◆ Items listed in a dataset ◆

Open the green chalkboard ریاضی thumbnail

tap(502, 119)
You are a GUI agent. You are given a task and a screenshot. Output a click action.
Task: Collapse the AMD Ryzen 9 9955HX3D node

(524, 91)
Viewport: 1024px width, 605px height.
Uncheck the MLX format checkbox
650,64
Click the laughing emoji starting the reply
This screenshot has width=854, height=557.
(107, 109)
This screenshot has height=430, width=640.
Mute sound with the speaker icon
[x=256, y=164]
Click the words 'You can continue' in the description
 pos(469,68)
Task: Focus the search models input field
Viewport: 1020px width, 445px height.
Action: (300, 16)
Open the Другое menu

---

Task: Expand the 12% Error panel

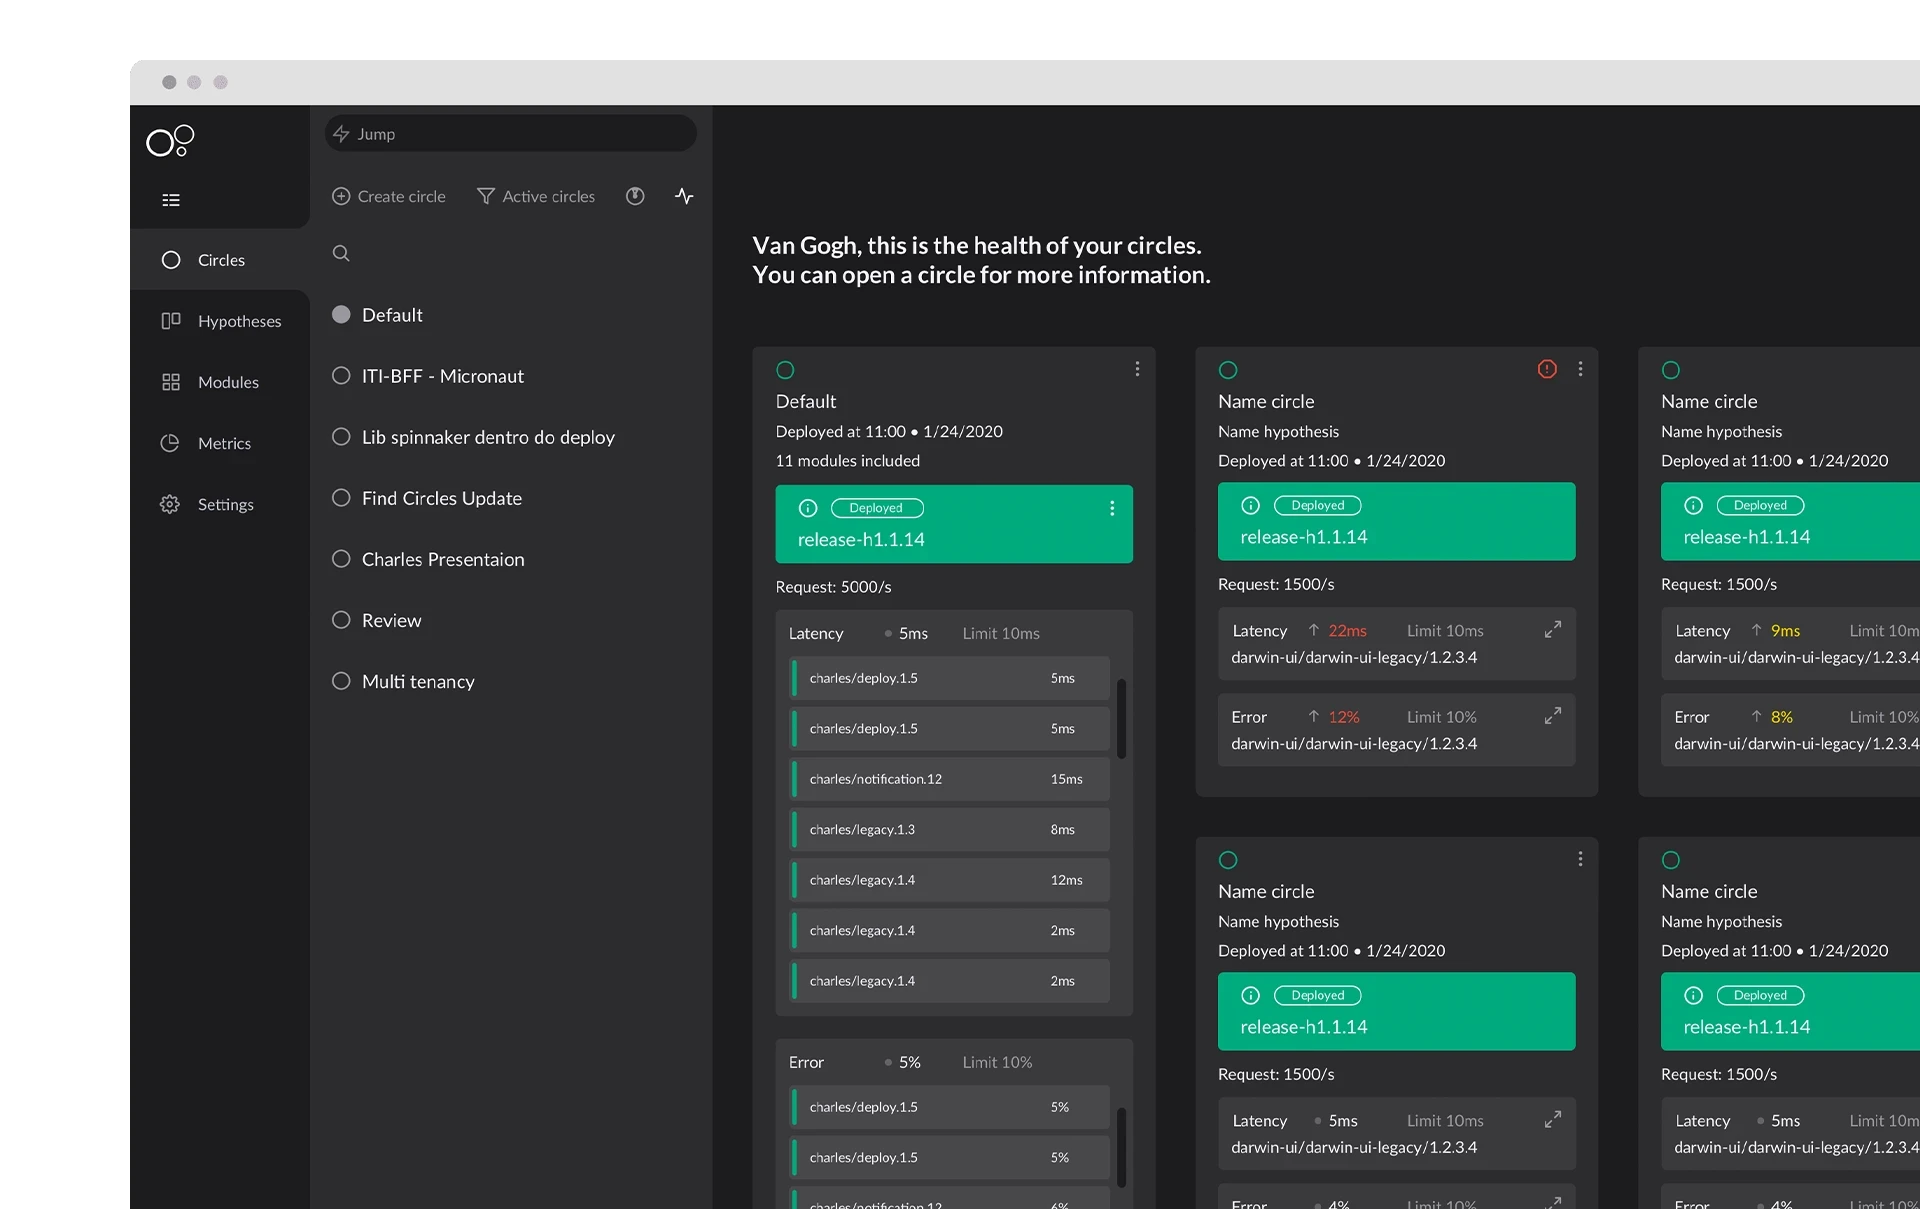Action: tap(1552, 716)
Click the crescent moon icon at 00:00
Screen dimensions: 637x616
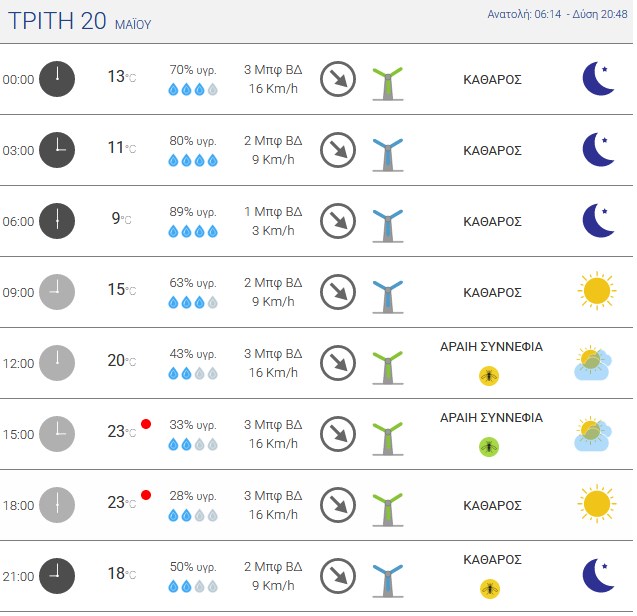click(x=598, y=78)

* * *

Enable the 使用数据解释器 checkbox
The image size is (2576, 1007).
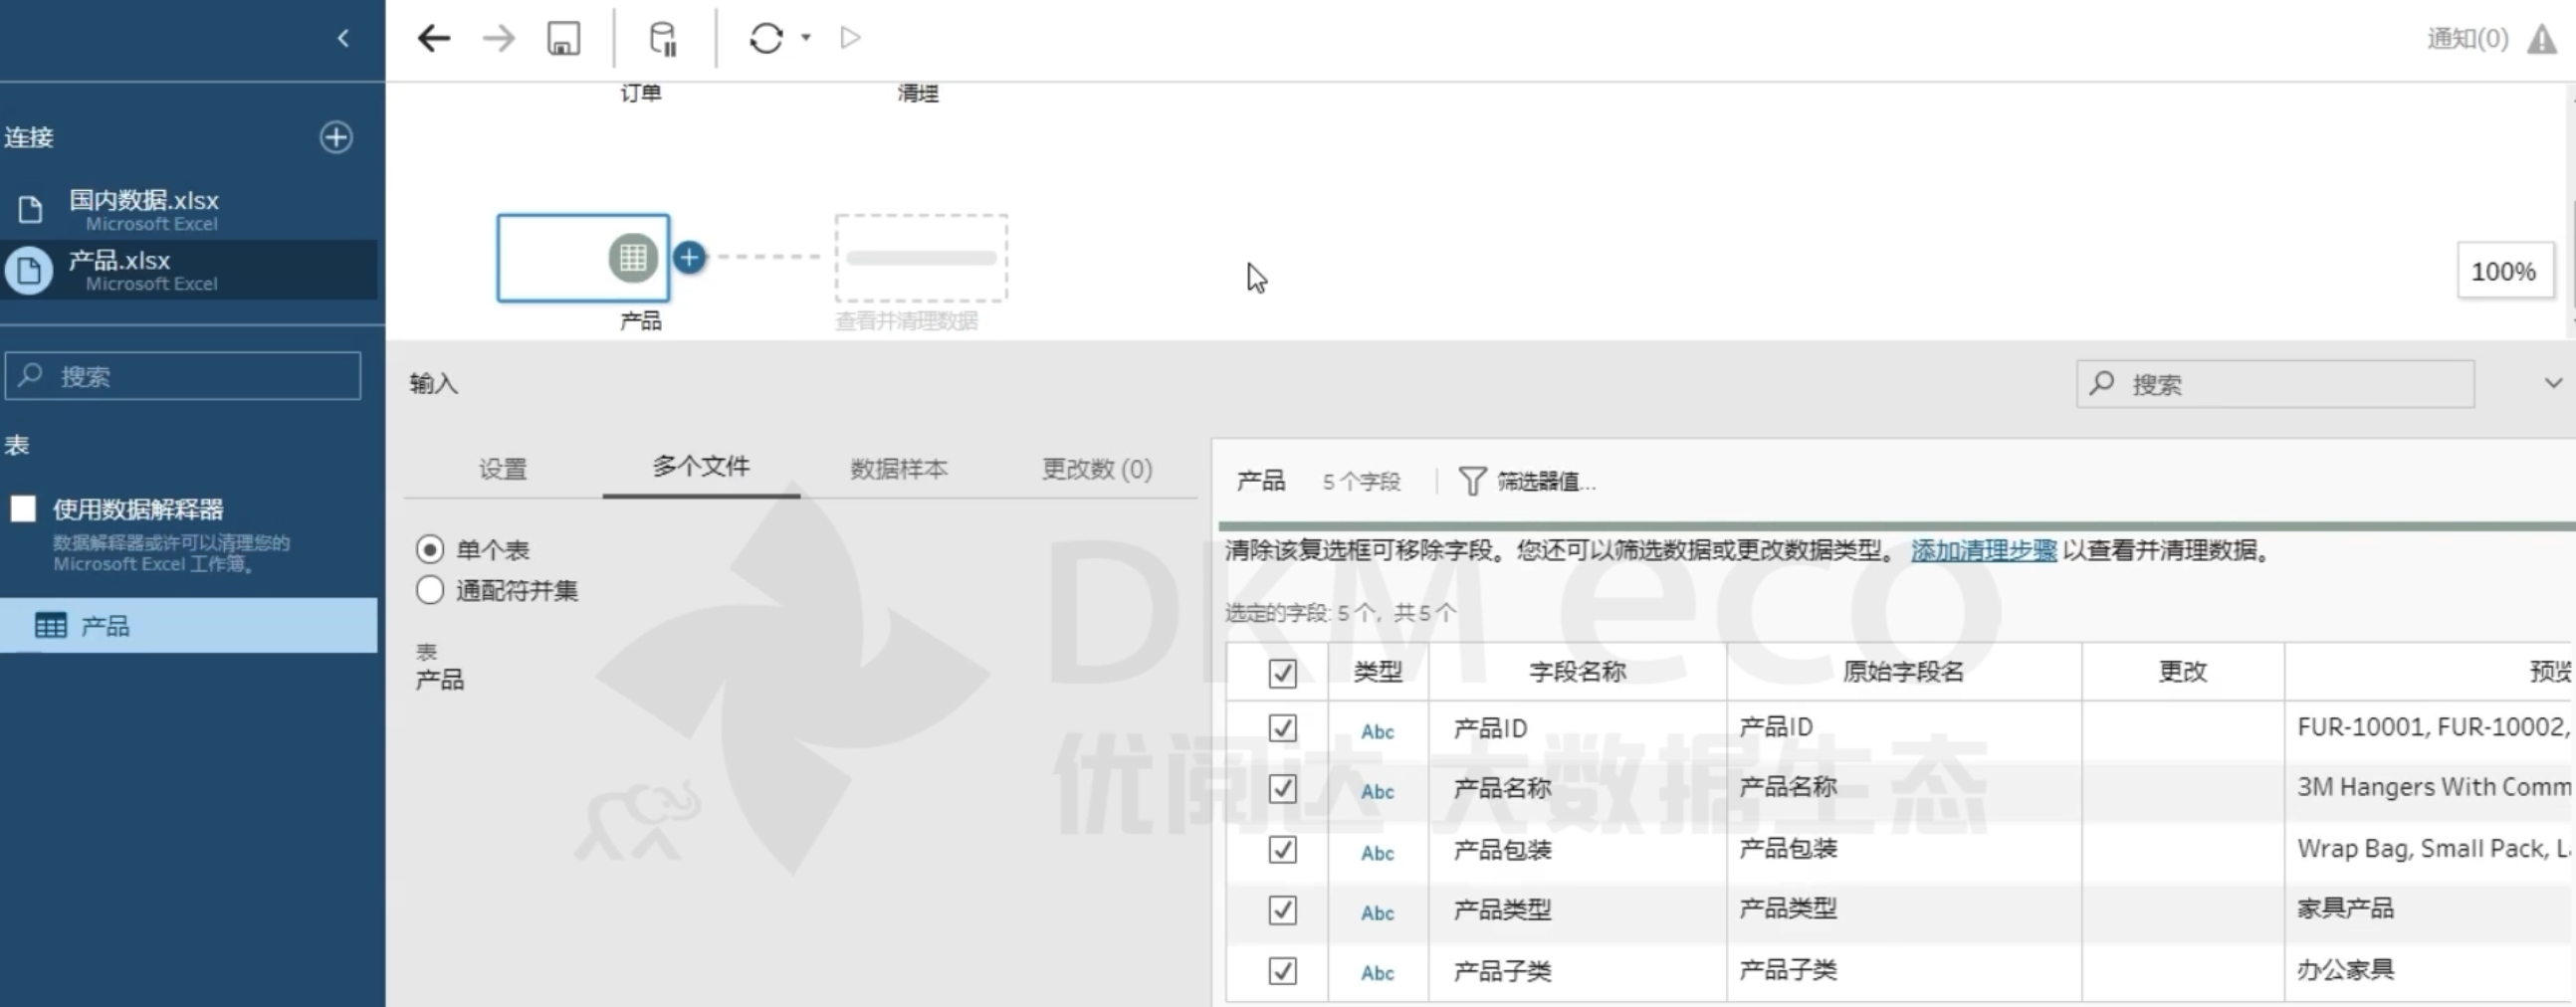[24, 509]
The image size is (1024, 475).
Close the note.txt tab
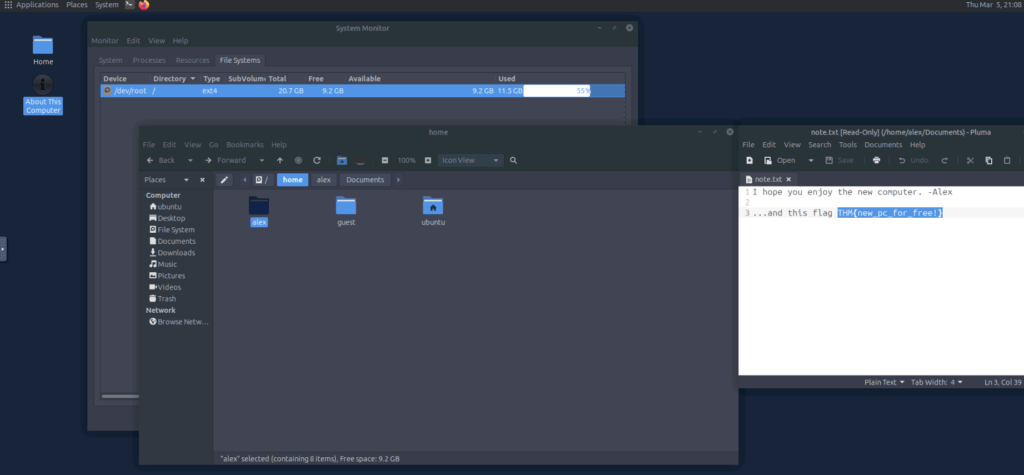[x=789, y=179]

◆ Problem ◆
Only the lines above from the line containing "Task: Collapse the AMD Ryzen 9 9955HX3D node" through the line containing "Open the Другое menu" should be retyped, exactly and with both ends included.

◆ Result ◆
Task: Collapse the AMD Ryzen 9 9955HX3D node

(524, 91)
Viewport: 1024px width, 605px height.
Uncheck the MLX format checkbox
650,64
Click the laughing emoji starting the reply
This screenshot has width=854, height=557.
(107, 109)
This screenshot has height=430, width=640.
Mute sound with the speaker icon
[x=256, y=164]
Click the words 'You can continue' in the description
 pos(469,68)
Task: Focus the search models input field
Viewport: 1020px width, 445px height.
Action: (300, 16)
Open the Другое menu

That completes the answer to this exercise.